### About this task
Given the material below, output exactly the lines from the line with "Beloved Entertainer Dame Jools Topp Dies (82, 1547)" to the line with "[Instagram] (53, 2095)", both ends included, and no other lines.

### Given information
⁂

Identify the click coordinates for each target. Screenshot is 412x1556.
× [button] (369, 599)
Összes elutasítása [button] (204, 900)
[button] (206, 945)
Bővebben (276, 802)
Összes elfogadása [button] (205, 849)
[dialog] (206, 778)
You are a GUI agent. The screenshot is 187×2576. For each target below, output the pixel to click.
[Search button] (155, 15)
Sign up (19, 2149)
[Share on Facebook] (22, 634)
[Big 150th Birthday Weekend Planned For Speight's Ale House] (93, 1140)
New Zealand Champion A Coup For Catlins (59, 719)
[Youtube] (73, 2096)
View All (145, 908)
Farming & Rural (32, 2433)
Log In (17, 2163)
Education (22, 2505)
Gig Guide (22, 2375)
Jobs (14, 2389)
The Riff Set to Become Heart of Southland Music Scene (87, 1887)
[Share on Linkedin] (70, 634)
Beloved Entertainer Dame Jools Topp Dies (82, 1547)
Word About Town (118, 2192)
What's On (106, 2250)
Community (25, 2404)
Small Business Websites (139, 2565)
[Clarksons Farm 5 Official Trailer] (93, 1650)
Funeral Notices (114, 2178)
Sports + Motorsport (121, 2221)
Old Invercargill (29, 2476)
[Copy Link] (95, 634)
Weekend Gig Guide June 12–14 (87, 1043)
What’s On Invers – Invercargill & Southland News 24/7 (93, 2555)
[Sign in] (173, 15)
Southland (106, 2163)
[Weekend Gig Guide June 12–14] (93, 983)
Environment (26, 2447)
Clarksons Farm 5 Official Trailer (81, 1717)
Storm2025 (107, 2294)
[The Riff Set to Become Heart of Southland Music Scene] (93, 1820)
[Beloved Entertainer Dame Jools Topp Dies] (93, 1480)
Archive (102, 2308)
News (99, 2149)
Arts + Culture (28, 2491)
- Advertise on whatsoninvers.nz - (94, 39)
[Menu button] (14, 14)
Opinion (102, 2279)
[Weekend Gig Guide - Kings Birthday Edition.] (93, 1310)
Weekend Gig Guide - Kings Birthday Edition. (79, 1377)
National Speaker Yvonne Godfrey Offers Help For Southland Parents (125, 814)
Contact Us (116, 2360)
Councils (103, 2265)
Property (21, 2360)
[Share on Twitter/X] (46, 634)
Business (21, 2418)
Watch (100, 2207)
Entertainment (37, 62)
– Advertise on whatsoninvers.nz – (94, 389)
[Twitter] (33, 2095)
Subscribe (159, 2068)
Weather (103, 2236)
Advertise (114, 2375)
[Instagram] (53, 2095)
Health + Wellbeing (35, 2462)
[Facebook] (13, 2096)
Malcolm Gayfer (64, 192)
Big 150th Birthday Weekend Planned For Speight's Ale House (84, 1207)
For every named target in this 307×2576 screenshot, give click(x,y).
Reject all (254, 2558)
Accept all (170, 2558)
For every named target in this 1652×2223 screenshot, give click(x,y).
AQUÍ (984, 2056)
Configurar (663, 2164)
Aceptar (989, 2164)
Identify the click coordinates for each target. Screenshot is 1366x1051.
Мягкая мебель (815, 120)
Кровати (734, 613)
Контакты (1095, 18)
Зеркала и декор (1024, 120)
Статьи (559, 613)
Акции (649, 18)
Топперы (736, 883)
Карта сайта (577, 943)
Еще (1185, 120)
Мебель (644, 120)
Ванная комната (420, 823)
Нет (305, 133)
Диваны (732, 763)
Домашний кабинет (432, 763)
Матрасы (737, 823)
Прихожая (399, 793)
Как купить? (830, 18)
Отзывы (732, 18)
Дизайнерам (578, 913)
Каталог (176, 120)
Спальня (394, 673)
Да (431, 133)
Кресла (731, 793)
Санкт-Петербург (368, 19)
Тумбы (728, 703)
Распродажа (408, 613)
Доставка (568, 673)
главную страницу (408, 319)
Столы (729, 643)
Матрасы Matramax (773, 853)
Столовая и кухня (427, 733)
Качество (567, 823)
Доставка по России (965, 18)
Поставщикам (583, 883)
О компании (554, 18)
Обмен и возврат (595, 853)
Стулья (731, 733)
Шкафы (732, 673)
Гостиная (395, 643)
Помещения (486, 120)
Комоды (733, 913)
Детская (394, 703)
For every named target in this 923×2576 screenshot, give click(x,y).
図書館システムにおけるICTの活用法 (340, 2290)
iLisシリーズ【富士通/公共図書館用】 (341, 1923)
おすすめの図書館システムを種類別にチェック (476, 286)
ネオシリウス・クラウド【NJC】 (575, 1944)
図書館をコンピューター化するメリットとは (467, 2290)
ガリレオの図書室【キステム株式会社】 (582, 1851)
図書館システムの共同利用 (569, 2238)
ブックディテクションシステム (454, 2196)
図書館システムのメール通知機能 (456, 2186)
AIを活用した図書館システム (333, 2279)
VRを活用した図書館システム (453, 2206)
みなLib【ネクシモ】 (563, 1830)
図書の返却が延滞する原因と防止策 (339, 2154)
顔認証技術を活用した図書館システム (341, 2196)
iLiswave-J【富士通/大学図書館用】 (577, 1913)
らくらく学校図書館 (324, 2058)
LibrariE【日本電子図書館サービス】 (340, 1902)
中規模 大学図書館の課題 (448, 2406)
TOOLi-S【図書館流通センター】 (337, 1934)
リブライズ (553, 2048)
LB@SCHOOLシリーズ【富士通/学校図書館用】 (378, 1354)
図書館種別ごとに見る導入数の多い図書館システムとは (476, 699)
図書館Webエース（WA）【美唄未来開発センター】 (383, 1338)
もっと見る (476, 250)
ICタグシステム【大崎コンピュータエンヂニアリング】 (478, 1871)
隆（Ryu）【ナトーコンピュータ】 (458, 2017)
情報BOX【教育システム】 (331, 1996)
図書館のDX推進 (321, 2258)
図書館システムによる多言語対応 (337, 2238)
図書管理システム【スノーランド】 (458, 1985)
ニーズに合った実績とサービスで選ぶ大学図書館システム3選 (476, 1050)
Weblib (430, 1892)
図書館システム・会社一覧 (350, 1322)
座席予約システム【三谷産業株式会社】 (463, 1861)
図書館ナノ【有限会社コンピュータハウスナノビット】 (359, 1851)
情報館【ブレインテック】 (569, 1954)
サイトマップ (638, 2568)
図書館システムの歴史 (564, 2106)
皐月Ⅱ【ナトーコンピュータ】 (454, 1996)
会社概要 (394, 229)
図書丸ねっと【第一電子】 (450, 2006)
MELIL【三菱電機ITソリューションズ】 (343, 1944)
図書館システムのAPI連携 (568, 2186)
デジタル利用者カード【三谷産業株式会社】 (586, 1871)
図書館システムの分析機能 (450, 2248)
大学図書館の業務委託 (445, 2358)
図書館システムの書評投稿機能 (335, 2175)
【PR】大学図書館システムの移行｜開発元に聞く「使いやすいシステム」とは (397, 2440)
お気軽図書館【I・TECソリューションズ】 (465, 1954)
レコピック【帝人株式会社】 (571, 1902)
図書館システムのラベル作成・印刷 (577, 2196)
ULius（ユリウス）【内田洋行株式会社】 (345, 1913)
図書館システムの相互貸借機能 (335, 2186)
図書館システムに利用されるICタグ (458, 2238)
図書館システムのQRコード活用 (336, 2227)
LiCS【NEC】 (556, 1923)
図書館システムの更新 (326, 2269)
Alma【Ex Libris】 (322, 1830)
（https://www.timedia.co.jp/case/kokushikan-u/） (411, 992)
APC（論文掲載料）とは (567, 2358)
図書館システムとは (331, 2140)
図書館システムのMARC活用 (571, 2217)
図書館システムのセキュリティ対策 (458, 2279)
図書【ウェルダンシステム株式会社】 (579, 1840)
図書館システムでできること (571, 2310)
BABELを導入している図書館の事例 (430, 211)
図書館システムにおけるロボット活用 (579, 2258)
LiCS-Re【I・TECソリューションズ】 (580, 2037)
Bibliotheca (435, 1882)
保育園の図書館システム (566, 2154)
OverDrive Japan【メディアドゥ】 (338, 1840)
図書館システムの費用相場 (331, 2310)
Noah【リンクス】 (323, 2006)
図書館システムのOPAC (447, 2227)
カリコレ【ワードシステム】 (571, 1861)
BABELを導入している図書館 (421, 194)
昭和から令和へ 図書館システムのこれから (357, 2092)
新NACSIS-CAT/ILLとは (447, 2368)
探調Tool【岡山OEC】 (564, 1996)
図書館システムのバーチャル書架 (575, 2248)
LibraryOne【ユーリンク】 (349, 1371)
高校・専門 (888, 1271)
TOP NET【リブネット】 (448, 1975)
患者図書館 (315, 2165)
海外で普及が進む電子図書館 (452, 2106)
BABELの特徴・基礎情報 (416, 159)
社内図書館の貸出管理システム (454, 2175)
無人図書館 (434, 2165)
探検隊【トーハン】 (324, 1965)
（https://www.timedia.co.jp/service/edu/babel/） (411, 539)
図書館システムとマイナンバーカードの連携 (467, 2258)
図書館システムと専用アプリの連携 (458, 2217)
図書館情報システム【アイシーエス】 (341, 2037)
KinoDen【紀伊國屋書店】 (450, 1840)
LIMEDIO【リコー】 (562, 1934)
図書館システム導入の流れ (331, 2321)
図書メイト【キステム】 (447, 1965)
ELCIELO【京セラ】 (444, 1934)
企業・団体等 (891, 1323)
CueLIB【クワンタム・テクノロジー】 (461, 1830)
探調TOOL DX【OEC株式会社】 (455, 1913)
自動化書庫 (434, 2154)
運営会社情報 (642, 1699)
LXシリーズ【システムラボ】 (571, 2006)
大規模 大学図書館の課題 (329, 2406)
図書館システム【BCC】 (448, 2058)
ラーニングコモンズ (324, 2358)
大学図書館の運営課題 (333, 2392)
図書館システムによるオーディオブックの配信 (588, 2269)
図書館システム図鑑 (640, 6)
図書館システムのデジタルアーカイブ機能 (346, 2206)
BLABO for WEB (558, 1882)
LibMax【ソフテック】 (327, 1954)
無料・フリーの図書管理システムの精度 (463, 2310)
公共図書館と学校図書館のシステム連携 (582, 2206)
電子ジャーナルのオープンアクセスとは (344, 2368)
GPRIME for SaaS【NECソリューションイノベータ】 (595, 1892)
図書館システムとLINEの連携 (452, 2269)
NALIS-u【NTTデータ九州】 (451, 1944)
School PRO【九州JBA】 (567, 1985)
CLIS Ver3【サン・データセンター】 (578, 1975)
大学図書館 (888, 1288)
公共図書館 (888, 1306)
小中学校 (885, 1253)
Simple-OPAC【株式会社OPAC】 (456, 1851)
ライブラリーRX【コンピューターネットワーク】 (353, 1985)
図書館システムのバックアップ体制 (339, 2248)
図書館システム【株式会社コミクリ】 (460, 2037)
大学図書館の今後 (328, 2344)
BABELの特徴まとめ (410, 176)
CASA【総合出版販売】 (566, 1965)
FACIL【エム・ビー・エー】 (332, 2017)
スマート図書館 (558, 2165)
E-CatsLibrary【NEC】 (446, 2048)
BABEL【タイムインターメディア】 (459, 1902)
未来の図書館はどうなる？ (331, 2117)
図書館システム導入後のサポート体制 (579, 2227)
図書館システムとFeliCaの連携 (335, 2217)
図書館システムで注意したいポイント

⁂

### Response box
Beloved Entertainer Dame Jools Topp Dies (82, 1547)
Word About Town (118, 2192)
What's On (106, 2250)
Community (25, 2404)
Small Business Websites (139, 2565)
[Clarksons Farm 5 Official Trailer] (93, 1650)
Funeral Notices (114, 2178)
Sports + Motorsport (121, 2221)
Old Invercargill (29, 2476)
[Copy Link] (95, 634)
Weekend Gig Guide June 12–14 (87, 1043)
What’s On Invers – Invercargill & Southland News 24/7 (93, 2555)
[Sign in] (173, 15)
Southland (106, 2163)
[Weekend Gig Guide June 12–14] (93, 983)
Environment (26, 2447)
Clarksons Farm 5 Official Trailer (81, 1717)
Storm2025 (107, 2294)
[The Riff Set to Become Heart of Southland Music Scene] (93, 1820)
[Beloved Entertainer Dame Jools Topp Dies] (93, 1480)
Archive (102, 2308)
News (99, 2149)
Arts + Culture (28, 2491)
- Advertise on whatsoninvers.nz - (94, 39)
[Menu button] (14, 14)
Opinion (102, 2279)
[Weekend Gig Guide - Kings Birthday Edition.] (93, 1310)
Weekend Gig Guide - Kings Birthday Edition. (79, 1377)
National Speaker Yvonne Godfrey Offers Help For Southland Parents (125, 814)
Contact Us (116, 2360)
Councils (103, 2265)
Property (21, 2360)
[Share on Twitter/X] (46, 634)
Business (21, 2418)
Watch (100, 2207)
Entertainment (37, 62)
– Advertise on whatsoninvers.nz – (94, 389)
[Twitter] (33, 2095)
Subscribe (159, 2068)
Weather (103, 2236)
Advertise (114, 2375)
[Instagram] (53, 2095)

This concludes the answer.